No quiero aquí resumir tesis, sino animar a la lectura del libro o, al menos, a la reflexión sobre el arte. Pero antes haré una observación general a Filosofía del arte moderno: se dice que para los martillos todos los objetos tienen la forma de clavos (y hasta es posible que un martillo sea ciego para la mayor parte de los objetos no catalogables como clavos); es decir, cualquier reflexión que hoy se quiera crítica debe pensar primero el concepto de razón que se está usando y no darlo por supuesto (Hegel nos enseñó esto). Con esto no quiero decir que los problemas espistemológicos deban llevarse la parte del león, pero al pensar el arte deben pensarse tanto el pensamiento como el arte, y precisamente la reflexión sobre el pensamiento que piensa el arte está ausente de este estudio. Esto no la invalida de ninguna manera, pero muestra una de sus debilidades, porque ¿no se puede pensar de otro modo? Podríamos acercarnos a un pensamiento con imágenes o en el que la vida (de nuevo Ortega) no estuviese presente sólo como horizonte externo. Claro que, posiblemente, la intención (había escrito por error una palabra inexistente pero curiosa: “intentación”) de Liessmann sea fundamentalmente la de hacer un recorrido por la historia de la filosofía que parece desde Hegel la única forma de hacer filosofía. En cualquier caso, Liessmann piensa desde la fragmentación moderna y eso es precisamente lo que yo pondría en tela de juicio.

¿Qué hace hoy que un objeto sea arte? ¿El hecho de estar recluido en un museo? ¿Su precio en el mercado? ¿Qué tienen que ver la belleza y el arte? ¿Puede pensarse la belleza de lo feo? ¿Puede sobrevivir el arte en una sociedad deshumanizada o es el arte mismo el que ha provocado, al menos en parte, semejante deshumanización? ¿Tiene el arte algo que ver con las necesidades humanas o con la vida? (al hacer esta pregunta me he imaginado a Jürgen Habermas compungido, pero puedo decir que he leído Conocimiento e interés,conste). ¿Debe el arte abrirnos más allá, a una Transcendencia? ¿Qué relación debemos establecer entre belleza y bien? ¿Nos despedimos para siempre de la unidad de los transcendentales?

¿Son arte? ¿Por qué son arte o por qué no lo son?

















Una pregunta última, antes del humor (¿o del arte?): en una sociedad que vive encerrada en sí, que ha clausurado el mundo cabe sí misma, ¿no debería el arte indicar al menos -de la forma que fuese- una grieta en esa clausura?

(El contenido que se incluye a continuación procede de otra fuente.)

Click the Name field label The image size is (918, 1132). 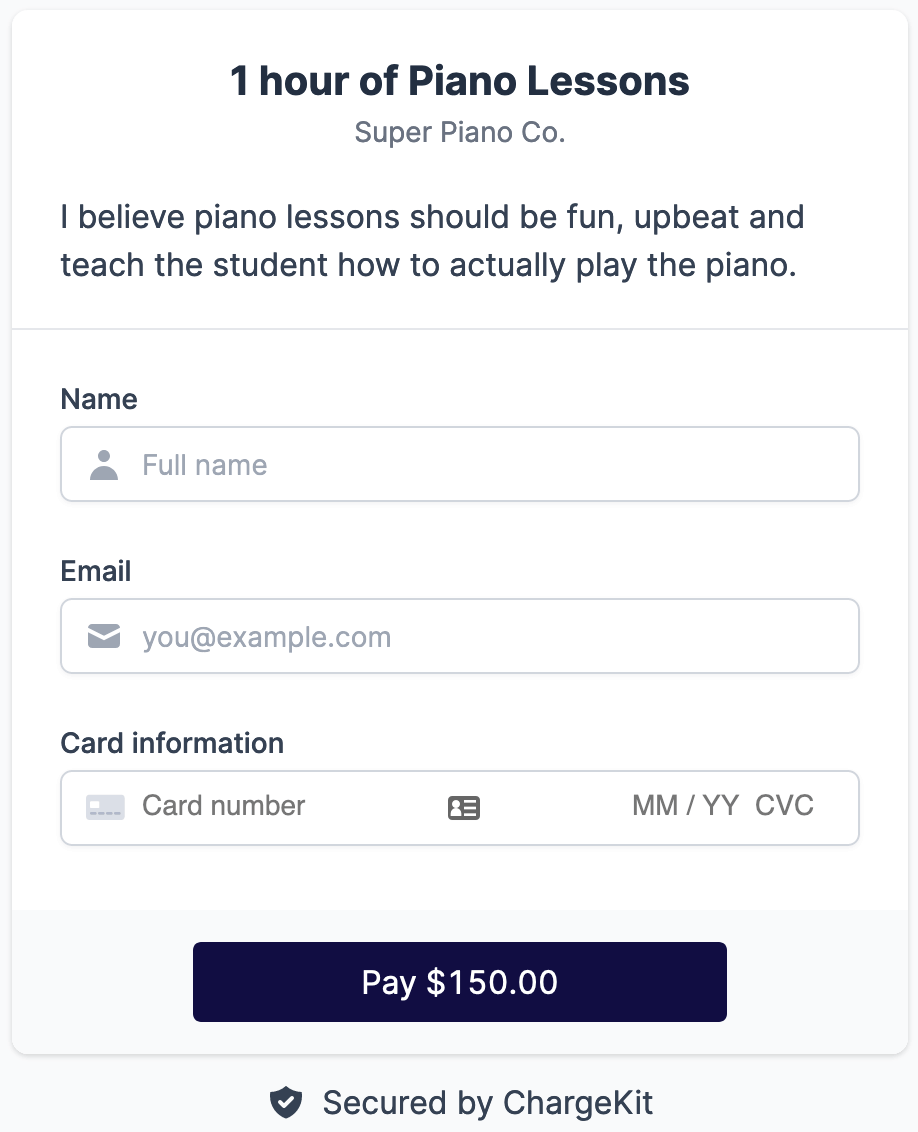tap(99, 399)
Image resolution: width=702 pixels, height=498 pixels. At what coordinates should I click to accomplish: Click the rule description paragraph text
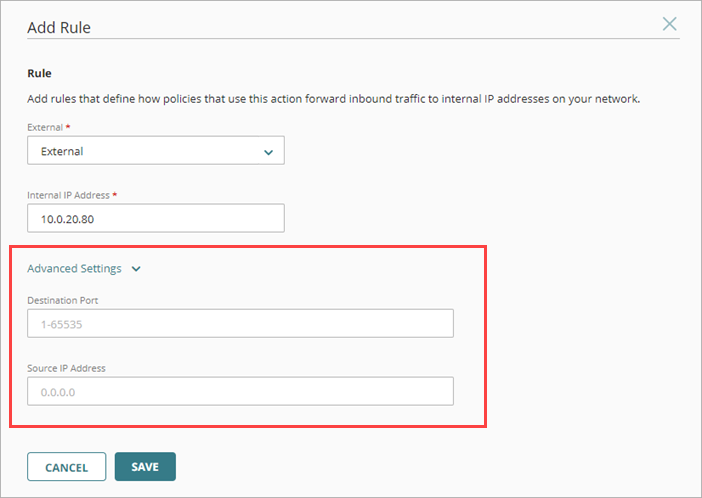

Siempre he defendido que pensar la fe es pensar la grieta del mundo; pero como creo que la realidad se nos ofrece como un todo, el arte ¿no debería sumarse? Claro, ya se sabe entonces que no comprendo demasiado bien el arte por el arte, pues me parece pura tautología. Más bien, con Adorno, hay que osar decir lo indecible. A todos, shalom.